Visionary songwriter and role model for generations of country and pop artists

Loretta Lynn performs at a festival in Nashville, Tennessee.Picture AFP

Five years ago, Loretta Lynn suffered a stroke. She was 85 years old and must have had a moment of reflection after that setback and a glimpse of her tremendous career. Lynn had been touring non-stop for nearly sixty years, moving from one show to the next. She had single-handedly put together a bulging record cabinet and written books full of songs, always about the life that was never easy, yet so damn beautiful. Lynn was a persistent person, but now she might have to stop performing all the time.

And what did she do after the drastic decision? Write new songs and release even more albums. Her sixtieth album was released last year Still woman enough, which turned out to be her last as the legendary country singer passed away on Monday. The record starts with the title song, a reference to her famous album You are not woman enough from 1966 and with a text in which she once again explains why she is such a fighter: ‘I’m still woman enough, still have what it takes. I know how to love, lose and survive. There’s not much I haven’t seen, I haven’t tried. Got knocked down but never out of the game.’

Surrounded by love

Lynn had set her incomprehensible life to music more than once. Her album was released in 1971 The Coal Miner’s Daughter, one of the great classics of American country. An album so poignant that it was made into a movie in 1980, won an Oscar and was designated a protected cultural heritage site by the US Library of Congress.

Lynn was born in 1932 in the village of Butcher Hollow, Kentucky as Loretta Webb, the daughter of a poor family of eight children. Her father worked as a miner and could barely feed his family. But according to Lynn, despite the harsh circumstances, she was surrounded by love when she sang in The Coal Miner’s Daughter, it would become her anthem: ‘We were poor, but we had love. That’s the one thing dad made sure of.’

At the age of 15, Lynn married Oliver Lynn, six years her senior, nicknamed Doolittle, whom she had met a month earlier. By the time she was 20, she had already given birth to four children – with two more to follow. The early years of her marriage were grueling as ‘Doo’ drank and cheated profusely while his wife looked after her children at home. And her husband acted like her second father, Lynn later wrote in her memoirs: “I went from Daddy to Doo: there was always a man telling me what to do.”

But Lynn also bit herself. “He never hit me without getting two hits in return,” was one of her oft-quoted statements. She sought refuge in music: Lynn bought a cheap guitar and started writing songs in her 20s. And there she also competed against dominant men, including her own, to whom she nevertheless remained loyal until his death in 1996.

In the 1950s, Lynn began performing in local bars. She formed a band called The Trailblazers and participated in talent shows. Lynn was discovered, signed to her first record label Zero Records and started her music career. In 1962, she already had a big hit with the song success and an endless stream of songs and albums followed, including her breakthrough record Fist Cityfrom 1968.

loose morals

Lynn distinguished herself with combative, autobiographical songs about very normal American women living in very abnormal conditions. She sang about unequal family relationships, about bourgeois morality and the difficulties experienced by women after divorce.

Many of her songs were seen as controversial by conservative America. Her song became famous The pill from 1975, about a woman who becomes pregnant year after year and can finally try to take control of her life thanks to contraception. Many radio stations refused to play the song because it would promote ‘loose morals’, but Lynn still had a hit with it.
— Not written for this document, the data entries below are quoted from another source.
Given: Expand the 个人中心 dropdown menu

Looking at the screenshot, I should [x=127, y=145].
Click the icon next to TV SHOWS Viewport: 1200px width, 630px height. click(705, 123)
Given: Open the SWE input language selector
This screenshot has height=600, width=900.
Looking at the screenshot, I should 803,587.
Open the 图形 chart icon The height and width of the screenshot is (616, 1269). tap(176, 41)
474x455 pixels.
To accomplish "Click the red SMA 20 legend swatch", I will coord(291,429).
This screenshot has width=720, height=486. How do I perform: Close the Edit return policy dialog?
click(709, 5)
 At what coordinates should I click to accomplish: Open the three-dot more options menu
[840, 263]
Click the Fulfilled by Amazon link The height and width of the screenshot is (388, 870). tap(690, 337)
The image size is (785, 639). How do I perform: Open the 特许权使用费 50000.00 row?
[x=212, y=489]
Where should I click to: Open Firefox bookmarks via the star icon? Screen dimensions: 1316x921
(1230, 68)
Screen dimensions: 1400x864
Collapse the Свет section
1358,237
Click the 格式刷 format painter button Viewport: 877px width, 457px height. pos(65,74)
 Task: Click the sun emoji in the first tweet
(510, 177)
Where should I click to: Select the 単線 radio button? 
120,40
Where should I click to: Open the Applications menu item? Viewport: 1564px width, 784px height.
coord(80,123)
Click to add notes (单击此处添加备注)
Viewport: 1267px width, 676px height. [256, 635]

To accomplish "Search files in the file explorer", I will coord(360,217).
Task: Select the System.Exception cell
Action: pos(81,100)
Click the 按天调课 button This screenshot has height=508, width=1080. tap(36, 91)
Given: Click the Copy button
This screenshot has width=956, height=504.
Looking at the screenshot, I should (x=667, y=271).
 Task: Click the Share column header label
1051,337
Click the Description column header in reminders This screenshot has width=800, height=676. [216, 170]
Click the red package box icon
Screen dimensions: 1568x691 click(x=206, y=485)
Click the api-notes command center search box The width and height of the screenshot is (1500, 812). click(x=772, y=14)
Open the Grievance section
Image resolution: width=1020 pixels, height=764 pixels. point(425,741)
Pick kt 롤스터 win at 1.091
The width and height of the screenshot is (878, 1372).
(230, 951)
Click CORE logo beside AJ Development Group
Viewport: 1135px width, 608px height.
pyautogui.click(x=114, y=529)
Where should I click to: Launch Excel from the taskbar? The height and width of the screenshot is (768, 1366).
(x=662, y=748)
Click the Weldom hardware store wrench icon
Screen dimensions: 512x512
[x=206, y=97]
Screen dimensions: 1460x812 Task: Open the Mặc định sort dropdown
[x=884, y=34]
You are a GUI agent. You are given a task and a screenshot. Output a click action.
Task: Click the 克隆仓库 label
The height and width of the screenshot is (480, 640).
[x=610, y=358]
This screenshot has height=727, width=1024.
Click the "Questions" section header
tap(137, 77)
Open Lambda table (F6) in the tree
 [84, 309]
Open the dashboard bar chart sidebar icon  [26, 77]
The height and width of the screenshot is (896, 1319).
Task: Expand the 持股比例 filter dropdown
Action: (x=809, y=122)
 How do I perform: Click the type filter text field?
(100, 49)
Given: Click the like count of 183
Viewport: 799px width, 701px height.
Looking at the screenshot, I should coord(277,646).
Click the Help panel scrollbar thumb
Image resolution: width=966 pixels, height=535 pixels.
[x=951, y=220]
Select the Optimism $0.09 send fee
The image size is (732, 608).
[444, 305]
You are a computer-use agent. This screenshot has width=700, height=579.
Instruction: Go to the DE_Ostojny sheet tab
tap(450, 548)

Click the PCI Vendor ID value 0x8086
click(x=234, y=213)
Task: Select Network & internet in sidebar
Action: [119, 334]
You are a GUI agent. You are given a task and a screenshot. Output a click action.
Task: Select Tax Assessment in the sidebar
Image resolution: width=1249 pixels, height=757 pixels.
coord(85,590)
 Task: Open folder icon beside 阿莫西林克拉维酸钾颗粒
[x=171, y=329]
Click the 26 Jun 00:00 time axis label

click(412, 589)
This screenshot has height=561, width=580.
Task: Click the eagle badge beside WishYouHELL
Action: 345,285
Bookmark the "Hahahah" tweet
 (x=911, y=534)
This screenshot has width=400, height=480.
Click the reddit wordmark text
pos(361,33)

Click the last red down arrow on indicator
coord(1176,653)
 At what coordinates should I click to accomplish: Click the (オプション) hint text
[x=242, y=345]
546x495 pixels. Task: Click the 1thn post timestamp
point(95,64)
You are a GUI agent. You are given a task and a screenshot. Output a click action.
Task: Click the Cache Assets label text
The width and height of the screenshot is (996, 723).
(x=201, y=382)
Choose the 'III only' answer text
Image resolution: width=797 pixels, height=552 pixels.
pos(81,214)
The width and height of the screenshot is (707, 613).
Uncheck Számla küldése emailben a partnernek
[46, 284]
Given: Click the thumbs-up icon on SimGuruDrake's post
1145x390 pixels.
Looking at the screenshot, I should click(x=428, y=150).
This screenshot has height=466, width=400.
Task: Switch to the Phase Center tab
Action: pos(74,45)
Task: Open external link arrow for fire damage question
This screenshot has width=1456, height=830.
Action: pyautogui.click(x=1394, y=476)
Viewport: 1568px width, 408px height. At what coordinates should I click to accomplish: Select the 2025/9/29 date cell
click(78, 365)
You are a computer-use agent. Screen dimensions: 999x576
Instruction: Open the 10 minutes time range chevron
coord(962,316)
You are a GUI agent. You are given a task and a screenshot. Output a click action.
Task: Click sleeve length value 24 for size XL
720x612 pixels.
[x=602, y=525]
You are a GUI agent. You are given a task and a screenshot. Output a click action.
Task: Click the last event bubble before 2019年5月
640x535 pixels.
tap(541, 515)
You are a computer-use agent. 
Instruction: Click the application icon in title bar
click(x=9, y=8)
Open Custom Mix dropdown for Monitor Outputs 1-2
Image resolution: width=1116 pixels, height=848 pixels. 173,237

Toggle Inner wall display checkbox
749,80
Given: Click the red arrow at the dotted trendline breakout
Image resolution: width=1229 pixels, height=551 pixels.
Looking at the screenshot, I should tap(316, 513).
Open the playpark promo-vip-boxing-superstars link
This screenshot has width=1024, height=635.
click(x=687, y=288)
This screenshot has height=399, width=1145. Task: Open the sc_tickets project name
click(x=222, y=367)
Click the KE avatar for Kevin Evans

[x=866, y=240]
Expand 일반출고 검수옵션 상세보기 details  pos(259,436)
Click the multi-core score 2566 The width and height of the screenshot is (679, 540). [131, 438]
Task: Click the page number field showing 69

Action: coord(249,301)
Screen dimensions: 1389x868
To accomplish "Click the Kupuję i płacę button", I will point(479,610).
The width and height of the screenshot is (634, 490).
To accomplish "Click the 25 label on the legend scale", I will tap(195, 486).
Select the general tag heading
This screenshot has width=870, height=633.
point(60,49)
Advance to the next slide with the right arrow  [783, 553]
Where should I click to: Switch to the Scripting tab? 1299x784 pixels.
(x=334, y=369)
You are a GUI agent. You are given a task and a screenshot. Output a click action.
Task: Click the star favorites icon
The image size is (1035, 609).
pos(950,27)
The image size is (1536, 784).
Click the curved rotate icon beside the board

Lynn was able to make millions of Americans aware of hot topics, also because her songs were always accessible, sounded remarkably cheerful and, moreover, were carried by a penetrating, but flawless and cheerful voice. Lynn grew into one of America’s biggest country stars in the 1970s. She was showered with all imaginable prizes and became even bigger through her collaboration with the singer Conway Twitty, with whom she sang unforgettable duets on, for example, the hit record Louisiana woman, Mississippi man from 1973.

But on Monday’s passing at the age of 90, Lynn is remembered above all as a visionary songwriter and a great example for many generations of female country and pop artists who see Lynn as a emancipator of the country – but also as a vocal supporter. behind his hard-working and sometimes brooding compatriots, husband and wife.

The way Lynn fought her way out of misery and subsequently managed to translate that misery into a masterful and resilient oeuvre is American history.


Loretta Lynn didn’t just sing about brutal men but also about ugly women chasing her husband. IN Fist City she warned one last time, “I’m here to tell you, girl, to fire my husband if you don’t want to go to fist city.”

Lynn became a famous duet singer with her musical partner Conway Twitter. Their voices merged perfectly, for example in the sad After the fire is goneabout the fire of love that sometimes goes out: ‘There is nothing cold as ashes after the fire is gone.’

The country’s Queen made it to a very old age poignant albums. The beautiful Full circle for example with the song on put me downwhere she sings with Willie Nelson about the end, which is still quite far away: ‘My spirit stood on solid ground, I’ll be at peace when they lay me down.’